Выбрать главу

Насколько автобиографичен роман «Песни мертвых детей»?

Автобиографичен ли он? Да, если под этим понимать тот мир язык, топографию деревни, это ощущение — это определенное ощущение ядерной угрозы, стоящее за всем. Но в смысле самого действия — нет, действие вымышленное. Вроде того, что могло бы произойти, соберись вместе другая группа мальчишек, но моя Команда — да, она отличалась от той Команды, что в книге.

В основе романа воспоминания о собственном взрослении?

Я собрал свои воспоминания о том времени и как бы взял и уничтожил их, чтобы написать книгу. Я использовал многое из того, что помнил, но очень сильно эти вещи исказил. Теперь эти воспоминания ко мне вернулись — вероятно, в вымышленной форме. Важно для меня было то, что в мире мальчишек царило невероятное напряжение — их страх, давление, которое они испытывали. Им на самом деле казалось, что они должны в каком-то смысле спасти мир. Что на них нападут, их раздавят… Но мне это помогло справиться с собственным восприятием мира, который казался таким ужасным в 1979-м. В то время обстановка была по-настоящему гнетущей, напряженной в политическом смысле. По-моему, мы относились ко всему этому слишком серьезно для своего возраста. Но мой отец действительно считал: «Лучше мертвый, чем красный» — так он мне говорил, что гораздо лучше быть мертвым, чем красным.

Я помню день, когда Рональд Рейган стал президентом. Народ у нас в школе бегал по коридорам с криками: «Бомбы, сейчас бомбы полетят!» Во время урока над зданием пролетал самолет, мы услышали «ж-ж-ж», потом гул прекратился, а мы: ну все! Там, в наших краях, было много американских военно-воздушных баз. Недалеко от мест, где я рос, был завод где занимались сборкой крылатых ракет. Если представить себе карту, где обозначены зоны взрыва, мы явно находились в такой зоне.

Подростковый опыт часто оказывается определяющим?
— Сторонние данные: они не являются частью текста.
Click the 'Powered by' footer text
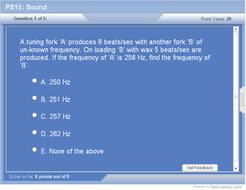The height and width of the screenshot is (190, 246). pos(201,187)
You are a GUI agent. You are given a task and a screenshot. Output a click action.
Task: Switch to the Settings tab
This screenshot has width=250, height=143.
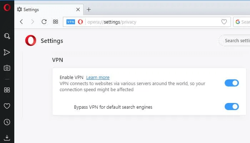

Это правда, правда… Мир — на уровне геополитическом, на самом высоком уровне происходящего — оказывает на детей глубокое влияние. Мальчишкам в книге лет одиннадцать, у них еще толком не началось половое созревание, они в этом смысле еще невинны и беспрекословно подчиняются некой дарвиновской модели мира, общества. Они верят в то, что сила — единственный факторе которым следует считаться. И это им везде и во всем демонстрируют. Поэтому родители для них — не авторитет, если не вписываются в эту схему. Ведь страны, супердержавы в нее вписываются — ясно, что борьба ведется с позиций силы.

Да, да. Я чувствовал, что сила необходима. В тот момент, о котором идет речь в книге, в одиннадцать лет, меня отправили в школу-интернат на три года. Я уехал из дому: всю неделю проводил там, возвращался на выходные. Мне стало ясно, что в мире полно насилия. Вопрос в том, кто сильнее — это важно, когда на тебя садятся верхом.
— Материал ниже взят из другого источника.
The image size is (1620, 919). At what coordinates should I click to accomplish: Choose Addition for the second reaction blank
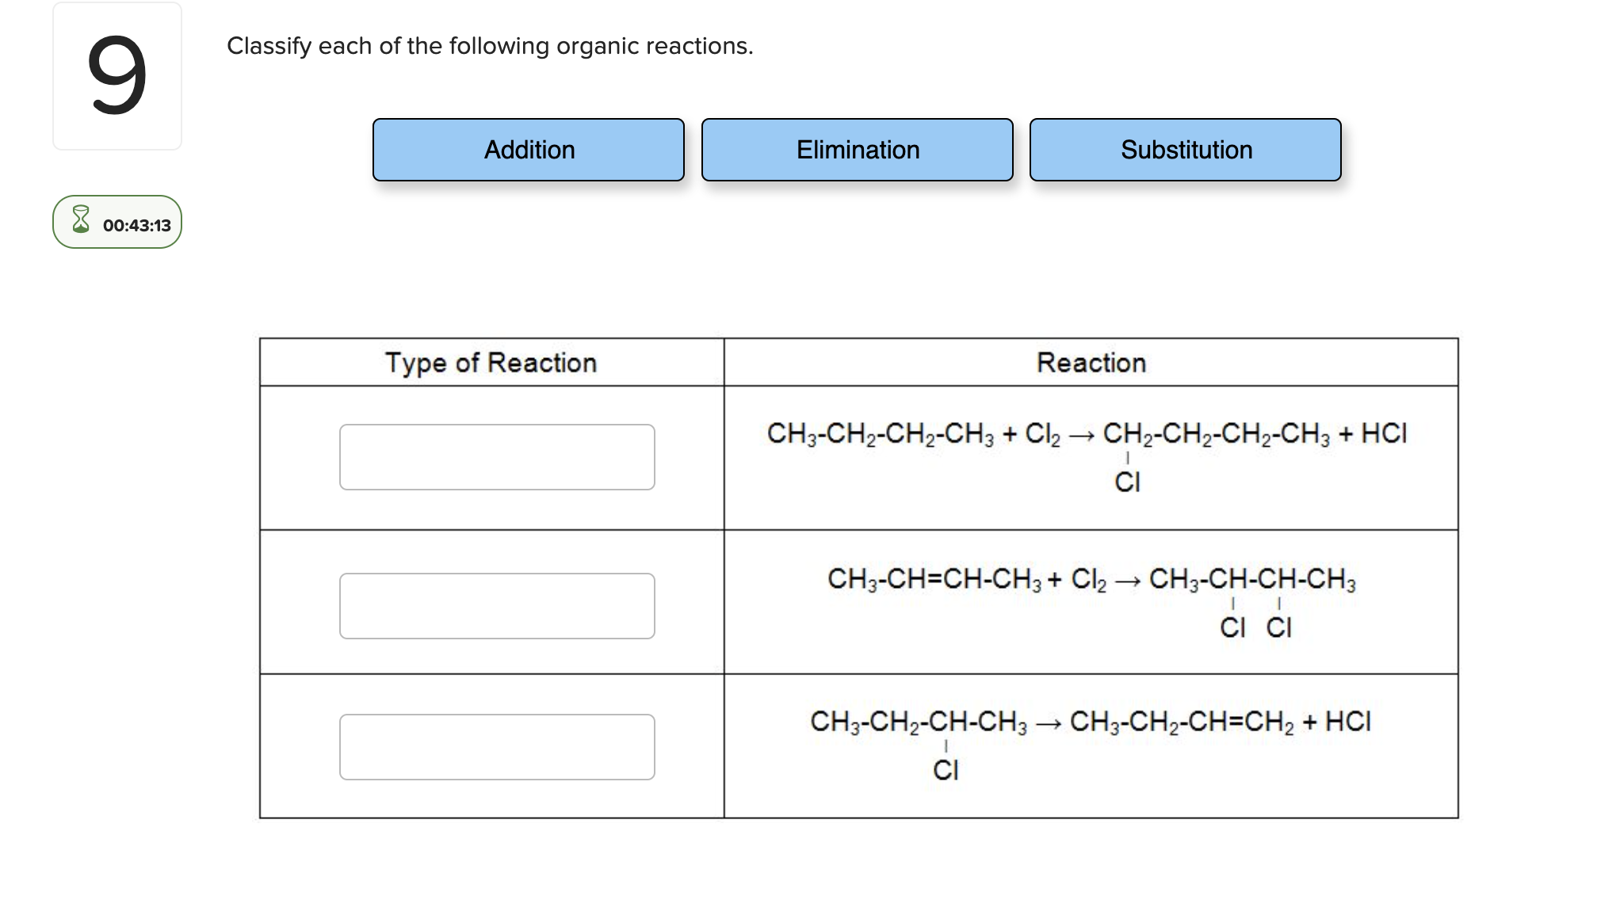pos(529,150)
Старшее поколение как-то влияет на нравы младшего?

Мне хотелось, чтобы книга обладала неизбежным действием. Связь между философией силы, теорией Дарвина, вымиранием динозавров и так далее, к самому началу; и потом — силовые игры между державами — и то, как это восходит к отношениям в семье, между отцами, и детьми, и детьми этих детей. Верно, пожалуй, и следующее: нельзя отрицать, что существует связь между насилием в среде мальчишек и насилием в глобальном масштабе. Это — роман «островной», вроде «Повелителя мух», с которым его часто сравнивают. Однако в «Повелителе мух» говорится о том, что, если взять относительно приличных мальчиков и поселить их на диком острове, они превратятся в дикарей. Но я так не считаю. По-моему, дело не в окружении, не в его дикости — мальчишек формирует не это. Дело в том, кем они становятся в окружающем их мире. Им не нужен остров — они и так сами по себе, они и так превратятся в дикарей. Они считают, что дикарями быть хорошо. Чем больше насилия, тем лучше. И это… Мне хотелось, чтобы эта мысль прозвучала как можно яснее: все идет от отца к сыну.